April 27, 1968: Partakes in an anti-war protest in Central Park, New York City.
June, 1968: Coretta learns of the death of another ally in the civil rights movement, Bobby Kennedy.
December, 1968: Issues such as women’s rights and rights of LGBT get incorporated into Coretta King’s activism. She also takes part in several initiatives to tackle poverty and war.
1969: Coretta King is thrust into leading the Civil Rights Movement after Josephine Baker declines to fill the shoes left behind by MLK.
January, 1969: Coretta takes a trip to India.
1969: Coretta King’s memoir, titled My Life with Martin Luther King, Jr., is published.
1973: Attends the funeral of former US President Lyndon B. Johnson.
1980: Becomes a commentator for CNN.
1983: Calls on legislators on Capitol Hill to expand the Civil Rights Act to include the LGBT community.
1985: Coretta King and her children – Bernice and Martin Luther King III – take part in an anti-apartheid protest just outside the South African embassy in Washington D.C. The trio get arrested for their actions.
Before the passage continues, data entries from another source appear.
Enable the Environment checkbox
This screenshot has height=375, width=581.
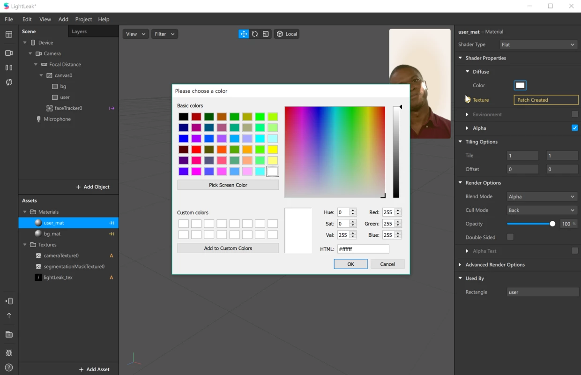click(x=574, y=114)
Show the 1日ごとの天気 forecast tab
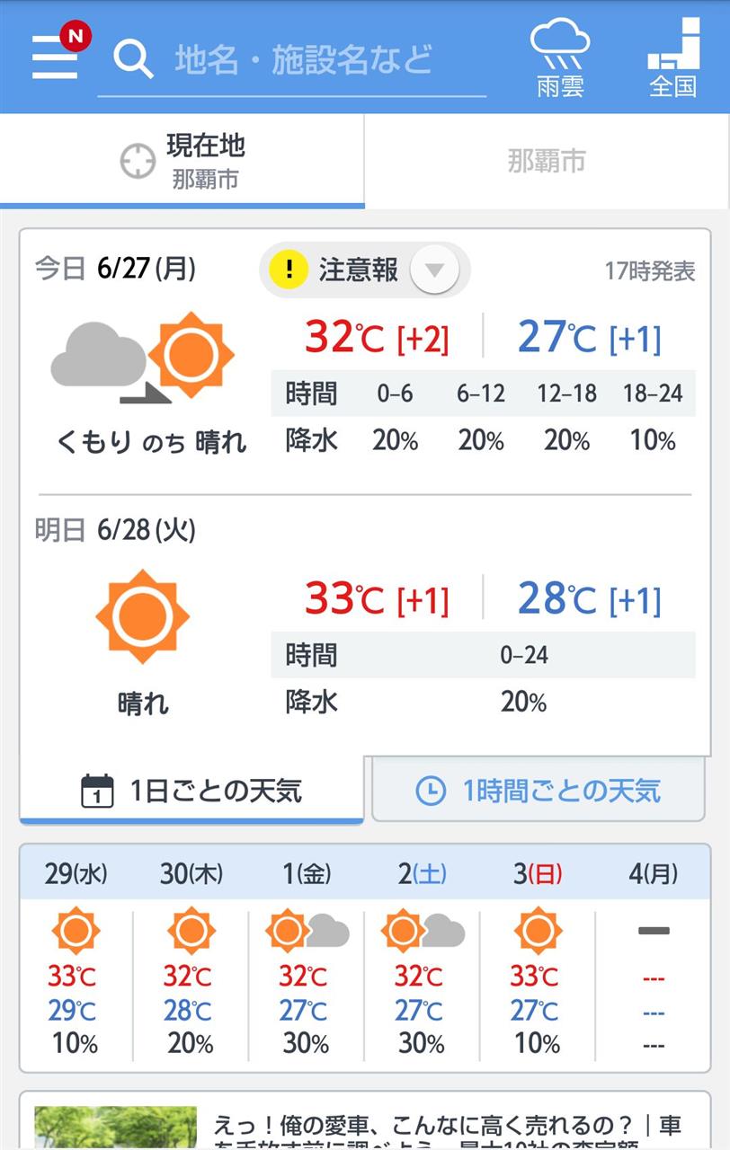 [191, 791]
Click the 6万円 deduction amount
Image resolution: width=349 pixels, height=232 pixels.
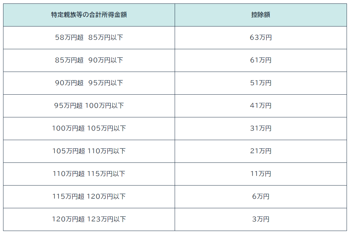coord(261,197)
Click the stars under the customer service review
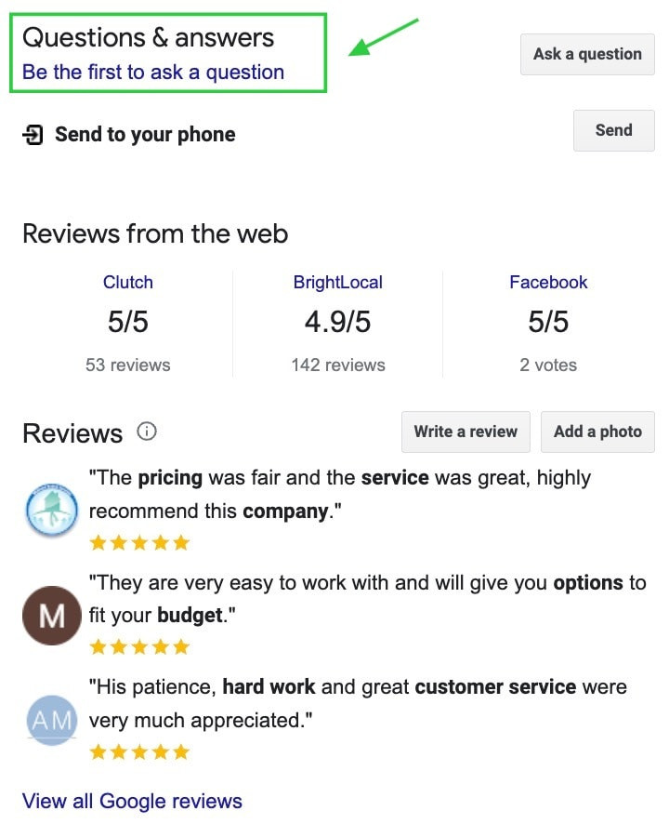 139,751
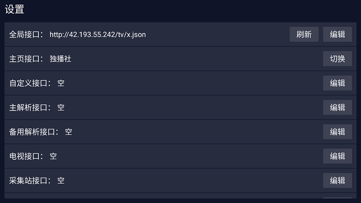The image size is (361, 203).
Task: Click 刷新 to refresh the global interface
Action: 304,34
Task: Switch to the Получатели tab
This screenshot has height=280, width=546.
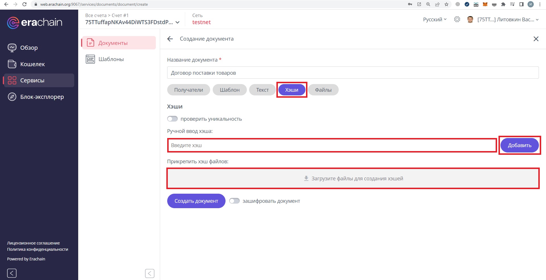Action: tap(188, 90)
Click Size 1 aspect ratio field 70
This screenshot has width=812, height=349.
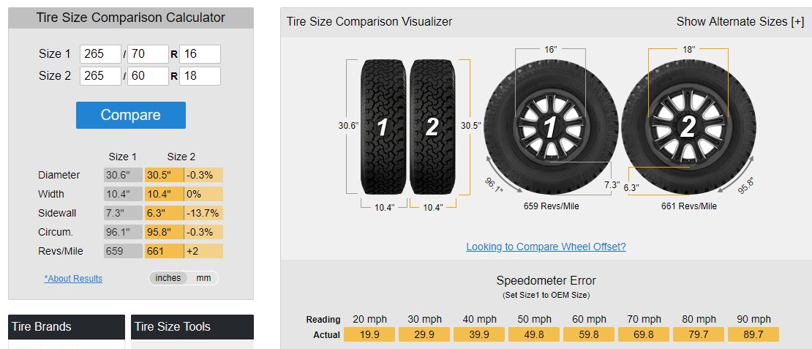pos(148,54)
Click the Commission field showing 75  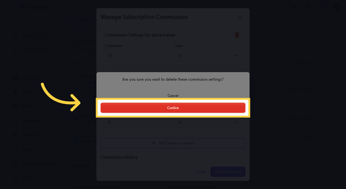coord(138,56)
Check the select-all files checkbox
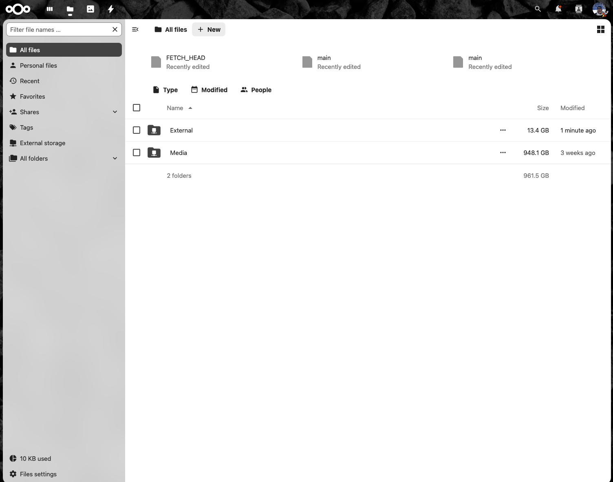This screenshot has height=482, width=613. pos(137,107)
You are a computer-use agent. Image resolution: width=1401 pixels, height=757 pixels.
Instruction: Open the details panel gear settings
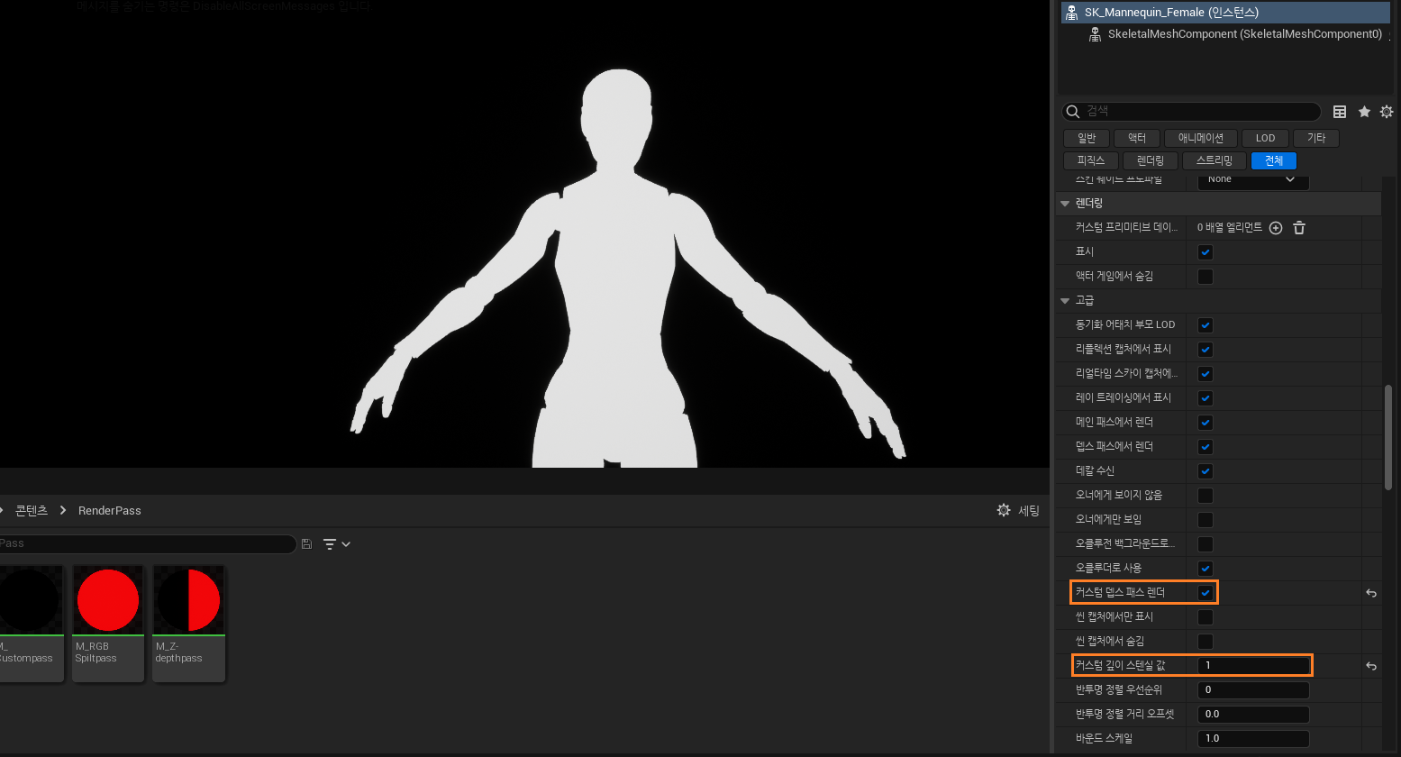(1387, 112)
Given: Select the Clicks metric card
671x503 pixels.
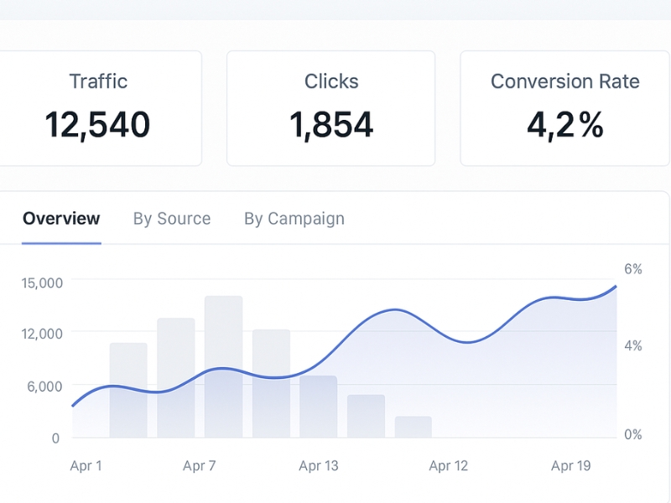Looking at the screenshot, I should [x=331, y=107].
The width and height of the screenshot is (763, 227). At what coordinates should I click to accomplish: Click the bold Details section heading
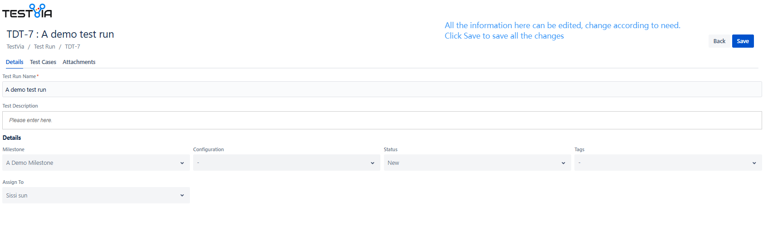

1986: After years of campaigning, Martin Luther King, Jr. Day becomes a federal holiday. The legislation backing the federal holiday was signed by President Ronald Reagan. Mrs King was in attendance.
March 8, 1986: Delivers a lecture about civil rights at the University of San Diego.
September 1986: Makes a trip South Africa where she meets the likes of Allan Boesak and Nelson Mandela.
January, 1993: Calls for peace protests across the nation over a missile strike on Iraq.
February, 1993: Praises FBI boss William S. Sessions for his efforts in restructuring the FBI and including ethnic minorities and women in the organization.
1995: Joins forces with Betty Shabazz and Myrlie Evers to encourage more than one million African American women to register for the presidential election.
1997: Delivers a speech at Loyola University (Lake Shore campus).
1997: Donates $5,000 to help in the rehabilitation of Betty Shabazz (the widow of Malcolm X) who had suffered burns from a fire incident in her home.
2005: The Coretta Scott King Center is established at Antioch College in Yellow Springs.
March 2005: Speaks at 40th anniversary of the Selma Voting Rights Movement in Selma.
April 2005: Coretta King’s health deteriorates as she is hospitalized with mild heart complications.
August 16, 2005: As a result of the stroke and heart attack she suffers, she loses control of the right side of her body. She is also unable to speak.
January 30, 2006: Coretta Scott King passes away at a rehabilitation center in Mexico. The cause of her death was a mix of respiratory failure and an ovarian cancer.
February 7, 2006: Coretta King’s funeral was attended by over 10,000 people, including five US presidents – Jimmy Carter, George W. Bush, Bill Clinton, and George H.W. Bush. Also in attendance was then-Senator Barack Obama (later 44th U.S. President).
Per Coretta Scott King’s wishes, her body was interred next to her husband at the King Center.